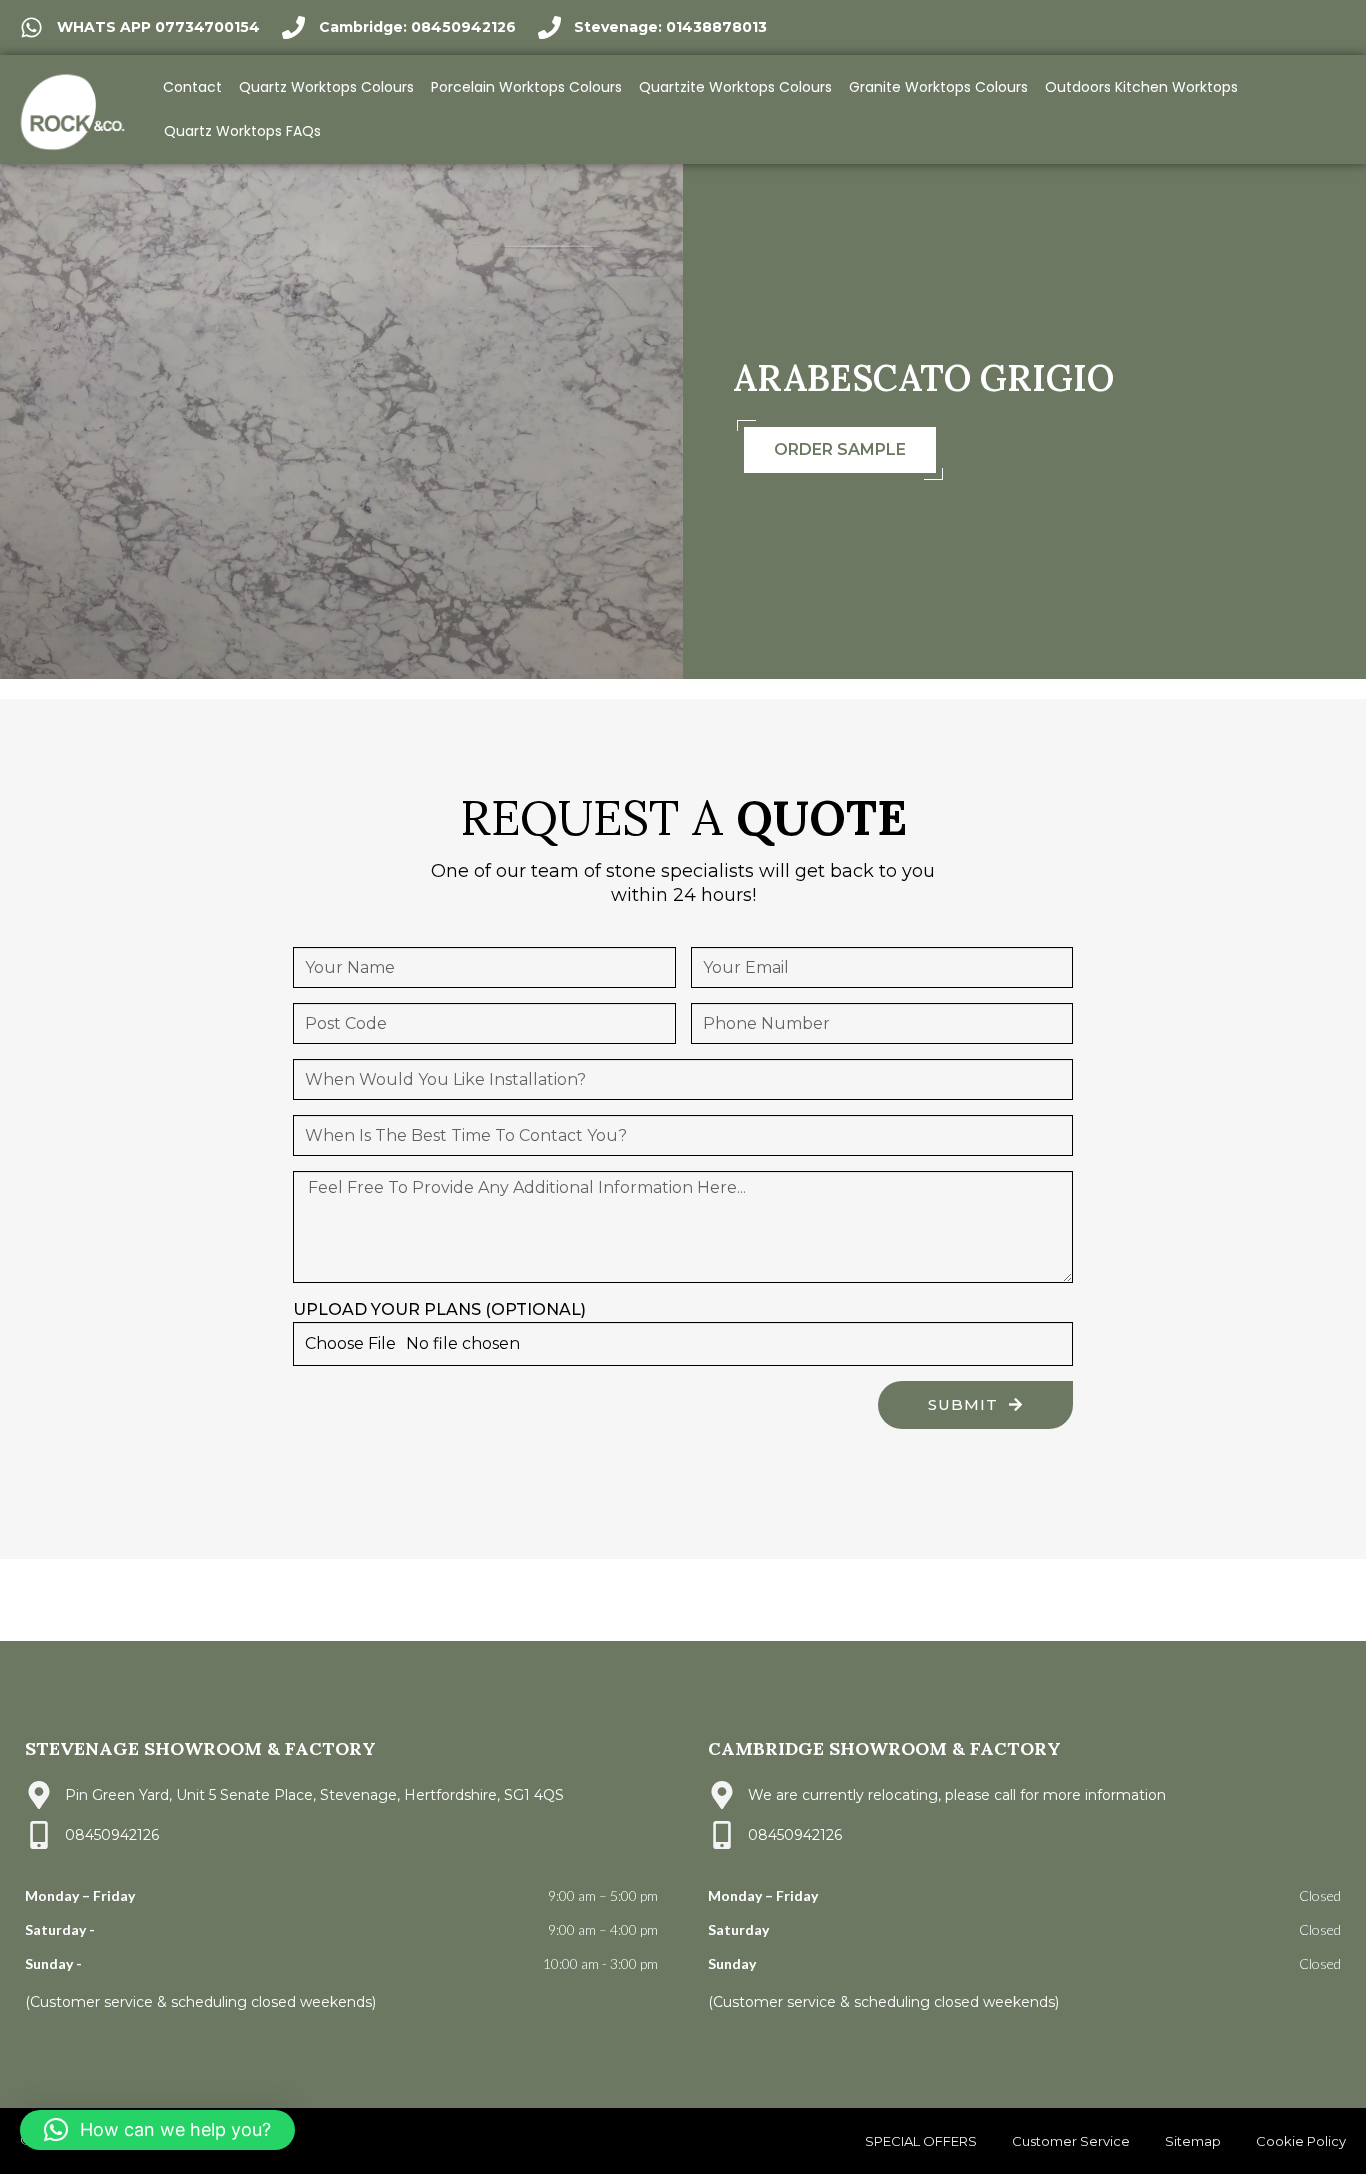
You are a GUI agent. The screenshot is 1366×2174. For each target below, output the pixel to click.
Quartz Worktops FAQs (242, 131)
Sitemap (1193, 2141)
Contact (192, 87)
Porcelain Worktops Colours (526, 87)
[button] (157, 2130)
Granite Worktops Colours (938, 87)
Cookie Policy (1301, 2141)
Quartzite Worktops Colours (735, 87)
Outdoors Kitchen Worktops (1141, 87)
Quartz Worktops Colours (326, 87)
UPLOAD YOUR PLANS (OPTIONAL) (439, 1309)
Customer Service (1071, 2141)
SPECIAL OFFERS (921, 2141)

○ ○ ○ ○ ○ ○ ○

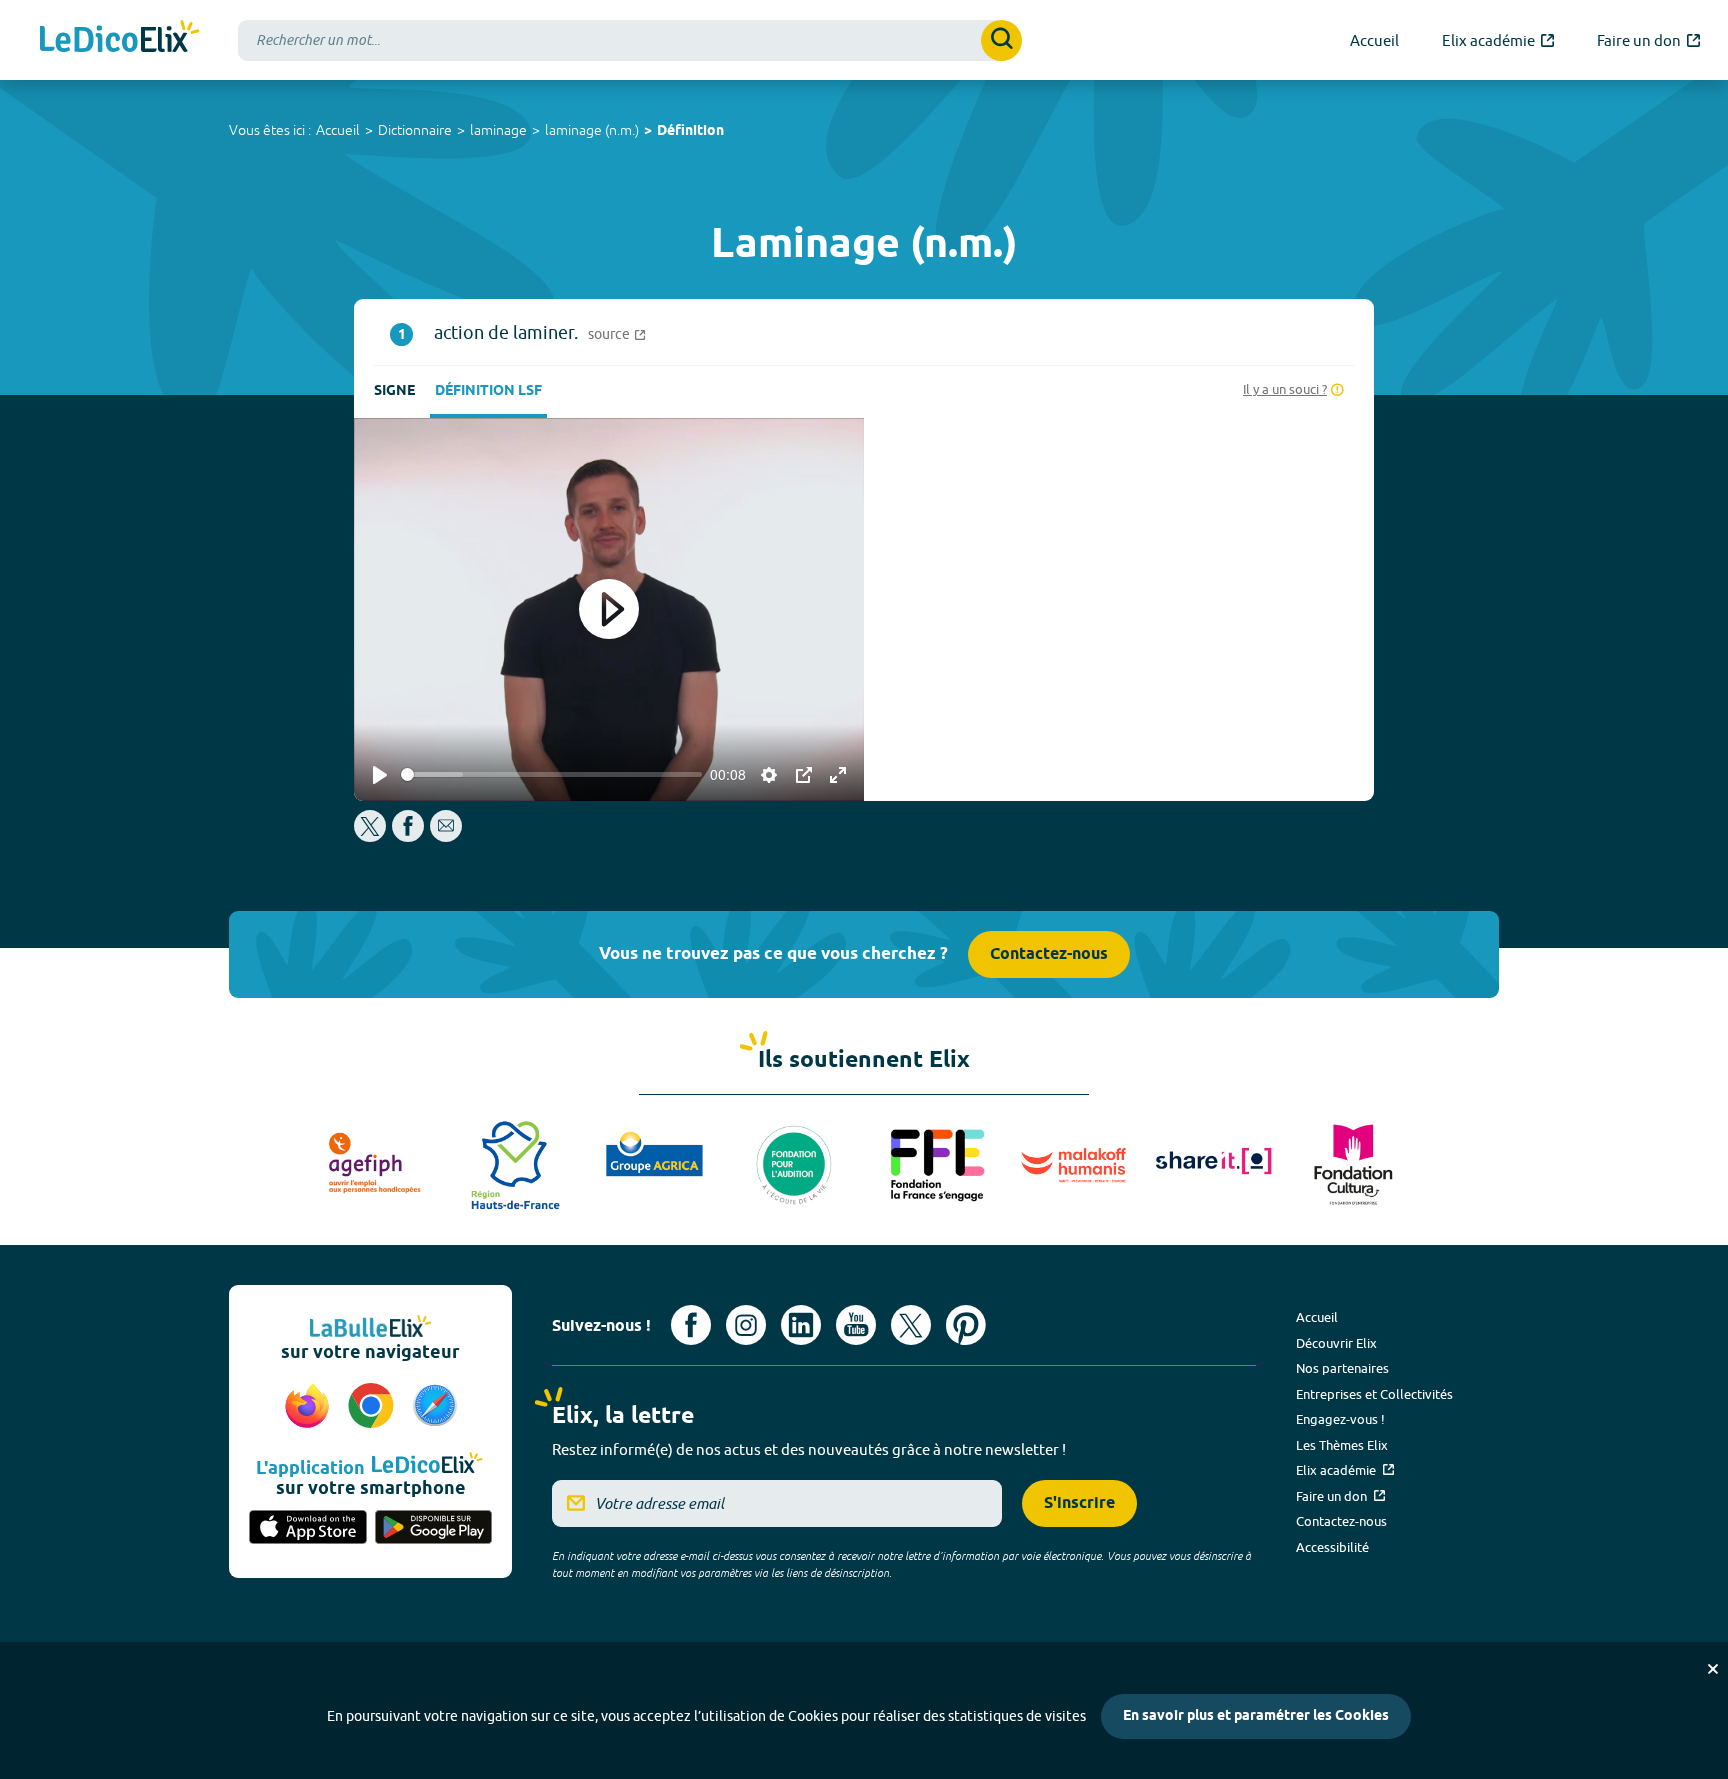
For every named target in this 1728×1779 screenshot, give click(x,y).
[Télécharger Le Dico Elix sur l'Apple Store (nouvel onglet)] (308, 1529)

○ ○ ○ ○ ○ ○ ○

| TASK DIRECTIONS |
Only the lines containing "Colours" are needed; pull them out of the listing.

| ANSWER SECTION |
Porcelain Worktops Colours (526, 87)
Granite Worktops Colours (938, 87)
Quartzite Worktops Colours (735, 87)
Quartz Worktops Colours (326, 87)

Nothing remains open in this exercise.